Extracted material:
↓
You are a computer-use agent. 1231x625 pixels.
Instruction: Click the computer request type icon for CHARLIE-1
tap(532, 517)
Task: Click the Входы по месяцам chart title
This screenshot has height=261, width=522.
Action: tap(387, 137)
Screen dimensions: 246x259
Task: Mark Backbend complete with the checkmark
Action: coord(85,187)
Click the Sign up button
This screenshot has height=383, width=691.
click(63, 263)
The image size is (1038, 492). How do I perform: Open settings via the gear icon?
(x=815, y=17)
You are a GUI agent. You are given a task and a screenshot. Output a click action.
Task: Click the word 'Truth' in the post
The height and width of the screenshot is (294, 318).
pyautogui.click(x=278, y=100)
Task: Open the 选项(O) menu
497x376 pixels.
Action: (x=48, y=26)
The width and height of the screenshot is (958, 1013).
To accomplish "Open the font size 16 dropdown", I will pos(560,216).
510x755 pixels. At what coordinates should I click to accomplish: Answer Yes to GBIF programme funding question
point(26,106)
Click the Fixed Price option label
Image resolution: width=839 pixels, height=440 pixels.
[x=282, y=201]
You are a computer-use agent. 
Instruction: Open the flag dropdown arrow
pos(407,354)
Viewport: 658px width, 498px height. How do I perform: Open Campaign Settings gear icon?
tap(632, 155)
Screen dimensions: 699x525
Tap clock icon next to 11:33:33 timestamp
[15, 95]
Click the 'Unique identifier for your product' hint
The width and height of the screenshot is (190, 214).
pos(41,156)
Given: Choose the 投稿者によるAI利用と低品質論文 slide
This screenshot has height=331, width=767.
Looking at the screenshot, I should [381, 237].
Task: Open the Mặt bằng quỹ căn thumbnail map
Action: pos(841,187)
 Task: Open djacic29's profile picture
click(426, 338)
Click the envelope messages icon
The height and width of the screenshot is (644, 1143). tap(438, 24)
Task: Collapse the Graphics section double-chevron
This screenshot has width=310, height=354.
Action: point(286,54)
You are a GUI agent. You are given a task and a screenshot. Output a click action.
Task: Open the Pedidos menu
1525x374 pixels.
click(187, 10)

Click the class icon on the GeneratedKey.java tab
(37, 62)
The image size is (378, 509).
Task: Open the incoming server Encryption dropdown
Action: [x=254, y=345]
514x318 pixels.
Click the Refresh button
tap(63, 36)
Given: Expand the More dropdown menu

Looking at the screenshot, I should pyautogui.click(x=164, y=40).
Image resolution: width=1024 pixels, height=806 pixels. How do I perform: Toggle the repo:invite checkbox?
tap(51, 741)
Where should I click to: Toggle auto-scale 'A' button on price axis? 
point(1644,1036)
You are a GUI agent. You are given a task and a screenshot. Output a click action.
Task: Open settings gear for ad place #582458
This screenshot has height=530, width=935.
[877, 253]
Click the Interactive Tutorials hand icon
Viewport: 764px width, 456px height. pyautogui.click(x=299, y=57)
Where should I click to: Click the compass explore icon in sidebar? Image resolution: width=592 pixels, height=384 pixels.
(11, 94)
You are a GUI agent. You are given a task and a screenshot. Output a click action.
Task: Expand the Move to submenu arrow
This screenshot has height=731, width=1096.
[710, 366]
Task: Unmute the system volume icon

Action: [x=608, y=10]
↑
Work to be completed: Copy out the lines from the one containing "Where should I click to: Toggle" through the one containing "Viewport: 764px width, 456px", requests and all, and shift every number in the answers up by 61, both the click coordinates and the viewport width and height.

Written answer:
Where should I click to: Toggle auto-scale 'A' button on price axis? 
point(1705,1097)
You are a GUI agent. You are given a task and a screenshot. Output a click action.
Task: Open settings gear for ad place #582458
This screenshot has height=530, width=935.
[938, 314]
Click the Interactive Tutorials hand icon
Viewport: 825px width, 517px height. pyautogui.click(x=360, y=118)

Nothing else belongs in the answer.